Gerimis sudah mulai membasahi bumi, ternyata. Iris biru terang Mamori sedikit berkilat senang. Ada keinginan yang besar untuk berlarian di bawah guyuran hujan gerimis itu. Siapa tahu dinginnya air hujan bisa mendinginkan pikirannya. Akan tetapi keberadaan lelaki berpipi tembam di hadapannya membuatnya mengurungkan niat kekanak-kanakkannya itu. Dalam hati Mamori bertanya-tanya apa yang hendak Kurita bicarakan.

Seakan dapat membaca pikiran Mamori, lelaki itu pun membuka pembicaraan dengan suara pelan. "B-begini, ini soal kejadian tadi siang ... Aku harap Anezaki-san bisa mengerti sikap keras Hiruma."

Gadis itu menoleh dan mendapati tatapan serius raksasa berhati lembut itu menatapnya penuh harap. Kenapa sih semua orang membela dia? pemikiran itu masuk saja ke dalam otaknya, membuat pikirannya semakin keruh oleh rasa tidak suka.

Sebisa mungkin ia bersikap sopan dan menahan keinginannya untuk mendengus di depan pria sebaik Kurita. "Aku malah ingin orang sebaik Kurita-kun bisa berteman dengan orang macam Hiruma, sih? Aku tidak mengerti kenapa kau bisa tahan dengannya."

Mendengar nada tidak suka saat menyebutkan nama sahabatnya, Kurita hanya tersenyum maklum. "Kurasa Hiruma tidak sejahat seperti yang orang lain nilai. Kalau kita sudah dekat dengannya, kita pasti berubah pikiran."

"Benarkah?" tanya Mamori setengah malas, sudah tidak terkejut dengan pembelaan Kurita terhadap sahabat karibnya itu.

"Aku sudah mengenalnya sejak lama sekali, Anezaki-san. Dan sampai sejauh ini penilaianku padanya tidak pernah salah. Kuharap Anezaki-san mau melihat Hiruma dari sisi yang lain. Nanti pasti kau akan mengerti alasan kenapa aku bisa tahan dengannya," paparnya dengan pandangan menerawang dan senyuman lembut. Ia pun melirik hati-hati gadis yang terdiam di sebelahnya itu.

"Dan soal penutupan klub amefuto, tak bisakah Anezaki-san mempertimbangkannya lagi?"

.

.

.

"Kenapa Setan itu selalu banyak yang membela, sih?" Merasa tidak berdaya, Mamori hanya bisa menggerutu sambil menjatuhkan kepalanya ke atas meja. Bibirnya mengerucut, jemarinya dengan lemas menelusuri tumpukan kertas di hadapannya.

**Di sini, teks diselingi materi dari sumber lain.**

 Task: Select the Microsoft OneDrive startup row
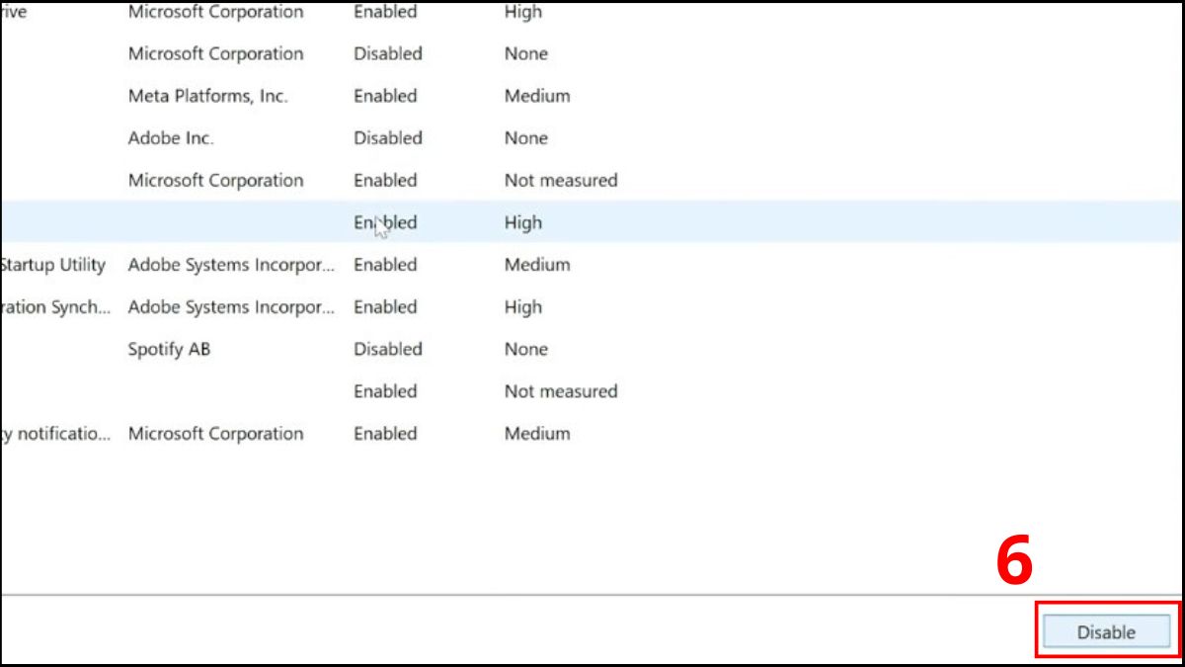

Ia sudah kembali dari perpustakaan dengan buku yang dibutuhkannya. Tapi, mood-nya tidak berubah. Semakin BT, malah. Di luar hujan semakin deras dan karena payungnya ada di kelas, praktis saat perjalanan kembali ke kelas ia pun kehujanan.

Ia menolak tawaran baik hati Kurita yang ingin meminjamkan blazer-nya—Mamori merasa lelaki baik seperti Kurita tidak pantas untuk kehujanan. Dan beginilah akhirnya; seragamnya kini basah, membuat dingin merambati kulitnya. Pembicaraan singkat dengan Kurita yang baik hati itu pun tidak bisa memutarbalikkan suasana hatinya. Mendengar nama Hiruma yang dibicarakan Kurita tadi membuat Mamori terus mengumpat pelan. Untung saja kelas sudah kosong, hanya bangkunya saja yang masih berantakkan.

"Pr banyak ... nambah tugas dari Hiruma pula! Apa hidupku tidak bisa lebih sial dari ini?" keluhnya pelan. Seakan mengejek, hujan di luar sana turun semakin deras. Dahi Mamori mengerut. Belum sempat ia mengerjakan tugas 'super sulit' dari gurunya, ia juga harus menuntaskan tugas pertama dari setan yang menyebalkan itu, ditambah lagi sekarang ia tidak bisa pulang karena intesitas hujan yang semakin tinggi.

Mamori menghela napas, refleks melirik tumpukan data pertandingan Oujou White Knights. Matanya menyipit tidak suka, tangannya mengetuk-ngetuk permukaan halus meja dan wajahnya—jelas—menunjukkan keengganan.

Tes tes tes

Suara tetesan hujan membangunkan Mamori dari lamunannya. Ia mengangkat kepalanya dan mengerjapkan matanya pelan, kenapa suaranya begitu dekat?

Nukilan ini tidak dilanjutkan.